Первая часть этой формулы заимствована из просветительской философии XVIII века, согласно которой окружающая среда – это единственный фактор, формирующий разницу в характерах, убеждениях, добродетельности и порочности. К этой формуле добавлены некоторые положения из учения католической церкви: хотя большинство людей может спастись с помощью церкви (по китайской формуле под влиянием нового окружения), те, кто не может быть обращен, погибают. Правда, китайский метод, в отличие от других форм диктатуры и коммунизма, не начинает с применения насилия; китайская система убеждает, и это убеждение зиждется не столько на разуме, сколько на эмоциях, на чувстве вины, отчуждения, на желании воссоединиться с группой – партией и общиной, но не с семьей, как это было прежде.
Это не означает, что китайские лидеры отказались от применения силы; силу применяют и в процессе убеждения. Но есть и коренное отличие между китайским и сталинским методами. Сталин желал ликвидировать все опасные элементы, а китайцы хотят их «просветить». Никогда русские не предпринимали таких титанических усилий для управления умами и страстями людей, как это делали китайцы; никогда психологический метод «убеждения» (индивидуального и общественного промывания мозгов) не был более универсальным, более тщательным и, прямо скажем, более успешным.
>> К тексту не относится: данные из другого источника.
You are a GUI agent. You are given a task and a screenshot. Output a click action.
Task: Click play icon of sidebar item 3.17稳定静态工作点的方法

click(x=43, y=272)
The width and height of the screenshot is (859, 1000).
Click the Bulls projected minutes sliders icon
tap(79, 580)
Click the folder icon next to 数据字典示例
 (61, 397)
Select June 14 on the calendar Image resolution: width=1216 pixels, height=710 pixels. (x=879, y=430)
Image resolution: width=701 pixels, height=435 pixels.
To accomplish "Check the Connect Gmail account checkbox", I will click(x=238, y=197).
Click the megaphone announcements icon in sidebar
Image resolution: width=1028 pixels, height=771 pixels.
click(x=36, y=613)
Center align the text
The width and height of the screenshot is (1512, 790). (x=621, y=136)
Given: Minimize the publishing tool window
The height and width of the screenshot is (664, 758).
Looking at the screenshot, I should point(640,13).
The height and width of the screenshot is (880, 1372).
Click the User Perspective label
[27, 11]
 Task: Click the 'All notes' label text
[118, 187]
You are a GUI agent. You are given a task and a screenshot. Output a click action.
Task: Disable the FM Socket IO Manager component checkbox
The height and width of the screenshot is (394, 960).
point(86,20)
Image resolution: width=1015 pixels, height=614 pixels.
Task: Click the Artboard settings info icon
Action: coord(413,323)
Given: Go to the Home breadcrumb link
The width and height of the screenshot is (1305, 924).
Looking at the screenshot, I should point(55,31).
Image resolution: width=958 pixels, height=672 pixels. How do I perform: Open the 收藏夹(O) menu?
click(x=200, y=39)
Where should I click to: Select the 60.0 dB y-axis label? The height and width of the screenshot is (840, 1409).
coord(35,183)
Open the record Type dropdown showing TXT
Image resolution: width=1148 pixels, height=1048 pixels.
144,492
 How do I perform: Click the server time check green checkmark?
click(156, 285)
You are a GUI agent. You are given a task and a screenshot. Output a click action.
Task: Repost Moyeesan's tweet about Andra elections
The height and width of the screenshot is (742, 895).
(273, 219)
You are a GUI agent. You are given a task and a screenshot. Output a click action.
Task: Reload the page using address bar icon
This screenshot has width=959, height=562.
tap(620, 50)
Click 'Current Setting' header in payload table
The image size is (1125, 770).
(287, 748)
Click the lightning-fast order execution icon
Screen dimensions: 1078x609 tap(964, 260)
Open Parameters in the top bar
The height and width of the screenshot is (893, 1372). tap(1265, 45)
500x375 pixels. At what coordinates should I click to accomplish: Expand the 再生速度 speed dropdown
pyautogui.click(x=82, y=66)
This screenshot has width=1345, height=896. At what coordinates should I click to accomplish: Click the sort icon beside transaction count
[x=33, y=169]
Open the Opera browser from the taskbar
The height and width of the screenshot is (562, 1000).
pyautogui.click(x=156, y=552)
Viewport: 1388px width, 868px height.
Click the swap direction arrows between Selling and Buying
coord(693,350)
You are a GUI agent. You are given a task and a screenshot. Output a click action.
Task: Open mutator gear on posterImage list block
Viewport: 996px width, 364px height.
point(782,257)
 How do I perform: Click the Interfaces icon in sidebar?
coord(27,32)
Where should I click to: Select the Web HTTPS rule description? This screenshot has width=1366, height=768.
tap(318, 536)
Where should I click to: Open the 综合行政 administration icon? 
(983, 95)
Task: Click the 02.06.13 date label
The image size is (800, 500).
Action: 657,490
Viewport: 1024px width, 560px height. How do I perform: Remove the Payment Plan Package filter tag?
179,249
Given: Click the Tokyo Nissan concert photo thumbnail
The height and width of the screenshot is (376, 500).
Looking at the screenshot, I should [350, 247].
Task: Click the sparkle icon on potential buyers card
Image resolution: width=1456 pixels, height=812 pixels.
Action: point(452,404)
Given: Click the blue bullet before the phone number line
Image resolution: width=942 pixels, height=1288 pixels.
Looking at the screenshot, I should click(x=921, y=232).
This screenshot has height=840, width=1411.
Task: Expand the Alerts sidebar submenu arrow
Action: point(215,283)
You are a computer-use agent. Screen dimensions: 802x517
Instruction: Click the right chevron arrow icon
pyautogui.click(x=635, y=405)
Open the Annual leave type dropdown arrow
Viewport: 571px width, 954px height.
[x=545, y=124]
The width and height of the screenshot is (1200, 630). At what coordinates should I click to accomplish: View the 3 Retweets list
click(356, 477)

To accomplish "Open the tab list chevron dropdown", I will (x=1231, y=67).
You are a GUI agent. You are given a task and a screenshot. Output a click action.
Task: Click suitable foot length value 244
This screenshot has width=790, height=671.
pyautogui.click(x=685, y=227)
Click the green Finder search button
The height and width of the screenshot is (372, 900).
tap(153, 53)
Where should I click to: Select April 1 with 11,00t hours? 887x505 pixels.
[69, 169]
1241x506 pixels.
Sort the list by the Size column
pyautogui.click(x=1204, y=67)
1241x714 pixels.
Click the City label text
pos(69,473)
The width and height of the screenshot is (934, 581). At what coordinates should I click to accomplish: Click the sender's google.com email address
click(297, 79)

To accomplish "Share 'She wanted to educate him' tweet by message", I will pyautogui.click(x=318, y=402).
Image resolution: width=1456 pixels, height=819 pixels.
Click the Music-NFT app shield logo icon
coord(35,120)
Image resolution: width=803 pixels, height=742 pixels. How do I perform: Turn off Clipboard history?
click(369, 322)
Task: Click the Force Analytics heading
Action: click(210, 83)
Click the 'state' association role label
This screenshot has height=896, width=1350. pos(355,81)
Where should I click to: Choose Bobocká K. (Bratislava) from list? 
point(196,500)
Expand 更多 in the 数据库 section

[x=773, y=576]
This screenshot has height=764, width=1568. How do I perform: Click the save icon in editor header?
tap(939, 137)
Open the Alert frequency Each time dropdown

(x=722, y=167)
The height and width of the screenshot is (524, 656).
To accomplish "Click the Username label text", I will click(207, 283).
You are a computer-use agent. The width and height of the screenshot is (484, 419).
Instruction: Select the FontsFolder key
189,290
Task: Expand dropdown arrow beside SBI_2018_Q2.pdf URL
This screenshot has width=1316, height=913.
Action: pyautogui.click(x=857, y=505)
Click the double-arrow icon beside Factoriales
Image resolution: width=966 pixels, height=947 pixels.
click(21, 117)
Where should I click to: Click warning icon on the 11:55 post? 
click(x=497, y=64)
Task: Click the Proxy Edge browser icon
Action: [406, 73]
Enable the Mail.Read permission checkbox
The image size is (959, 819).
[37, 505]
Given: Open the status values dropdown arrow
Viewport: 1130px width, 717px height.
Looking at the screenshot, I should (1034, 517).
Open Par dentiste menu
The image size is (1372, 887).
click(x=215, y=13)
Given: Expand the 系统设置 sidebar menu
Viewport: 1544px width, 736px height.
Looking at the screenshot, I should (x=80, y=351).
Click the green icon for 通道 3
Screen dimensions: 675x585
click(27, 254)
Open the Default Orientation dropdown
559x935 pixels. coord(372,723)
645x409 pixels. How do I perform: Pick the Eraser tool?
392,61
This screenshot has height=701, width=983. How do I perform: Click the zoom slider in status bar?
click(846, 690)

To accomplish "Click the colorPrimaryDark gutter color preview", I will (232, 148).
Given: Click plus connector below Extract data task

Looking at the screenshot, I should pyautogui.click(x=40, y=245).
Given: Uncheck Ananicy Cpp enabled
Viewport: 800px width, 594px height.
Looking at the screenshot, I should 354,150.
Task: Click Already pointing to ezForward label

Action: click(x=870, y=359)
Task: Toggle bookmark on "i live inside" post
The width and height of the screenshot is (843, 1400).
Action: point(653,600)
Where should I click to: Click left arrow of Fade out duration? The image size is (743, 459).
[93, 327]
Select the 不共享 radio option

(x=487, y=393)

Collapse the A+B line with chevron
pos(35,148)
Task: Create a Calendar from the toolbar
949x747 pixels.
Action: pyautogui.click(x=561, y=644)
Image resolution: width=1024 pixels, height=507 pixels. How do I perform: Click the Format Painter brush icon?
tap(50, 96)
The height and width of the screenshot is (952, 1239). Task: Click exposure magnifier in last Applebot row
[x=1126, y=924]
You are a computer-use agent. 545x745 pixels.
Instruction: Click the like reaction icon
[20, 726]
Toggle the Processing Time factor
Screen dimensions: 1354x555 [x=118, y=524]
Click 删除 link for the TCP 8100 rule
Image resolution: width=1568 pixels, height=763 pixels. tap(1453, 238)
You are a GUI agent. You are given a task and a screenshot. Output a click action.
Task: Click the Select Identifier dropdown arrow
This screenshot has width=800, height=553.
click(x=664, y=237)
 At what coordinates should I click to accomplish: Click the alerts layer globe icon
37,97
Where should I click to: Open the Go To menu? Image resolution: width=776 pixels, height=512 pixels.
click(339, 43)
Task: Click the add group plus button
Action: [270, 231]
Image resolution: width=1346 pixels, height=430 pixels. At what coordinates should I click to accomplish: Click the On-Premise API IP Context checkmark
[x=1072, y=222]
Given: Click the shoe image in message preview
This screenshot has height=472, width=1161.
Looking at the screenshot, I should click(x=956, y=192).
Основной чертой китайского коммунизма, в двух словах, является умелое возрождение религии китайскими лидерами. Конечно, это религия без бога, но, в конце концов, ни даосизм, ни конфуцианство не имели в своих системах теистической концепции божества. Новая китайская религия сосредоточена вокруг строгой нравственности, которая сама по себе не покажется чуждой западному наблюдателю. Главными пороками считаются гордыня, лживость, эгоизм; их надо заменить смирением, скромностью и бескорыстным служением народу. Эта новая религия имеет множество ответвлений. Она влияет на политические взгляды человека, на его личные привычки, на его философию; в любой сфере жизни есть «правильное» и «неправильное», «доброе» и «злое». Путем «реформы мышления», воспитания, образования и переобучения индивида заставляют увидеть «зло» в самом себе, а помимо этого индивида учат, как достичь «добра». Человека убеждают освободиться от «грязи» и «очиститься». Мысли и чувства, отвлекающие от высоких морально-политических целей, подлежат искоренению, ради которого человек должен не жалеть своих сил[138].
Эта система тотальной обработки настолько же эффективна и ужасна, насколько и вездесуща. Она являет собой полную противоположность ценностям индивидуализма и свободного критического мышления, любимым цветам в саду западной культуры. Надо заметить, что было бы наивностью забывать о том, что такой контроль мышления был обычным делом во многих религиях, и такой метод идеологической обработки существовал во многих и многих культурах.
Эти и другие свойства китайского коммунизма можно по-настоящему понять только при рассмотрении его феномена в целом и только после этого сравнить его с русской советской системой.
Во-первых, китайская революция – это в первую очередь крестьянская революция, а не пролетарская. Этот факт красноречиво говорит о том, что это не была революция в марксистском понимании этого слова. Китайским лидерам пришлось немало потрудиться для того, чтобы отыскать теоретическую формулу, позволившую бы сгладить это явное противоречие, но здесь нет возможности заниматься их рассуждениями[139]. Революция взяла курс на коллективизацию в аграрном секторе, и кульминацией этого курса стало создание коммун в 1958 году.
Для того чтобы оценить сельскохозяйственные проблемы Китая, следует вспомнить, что в США сельскохозяйственные угодья занимают 570 тысяч квадратных миль при населении 180 миллионов человек, а в Китае – всего 425 тысяч квадратных миль сельхозугодий при населении около 650 или 700 миллионов человек[140]. Несмотря на то что пока нет особых надежд на увеличение площади сельхозугодий, есть, как отмечает Фэрбэнк[141], реальная возможность увеличить производство продовольствия за счет усовершенствования ирригации и применения удобрений, в том числе неорганических. (Здесь надо заметить, что часть американских излишков продовольствия, за хранение которых мы платим больше, чем стоит вся экономическая помощь азиатским странам, могла бы быть передана Китаю на условиях дешевого долгосрочного кредита.)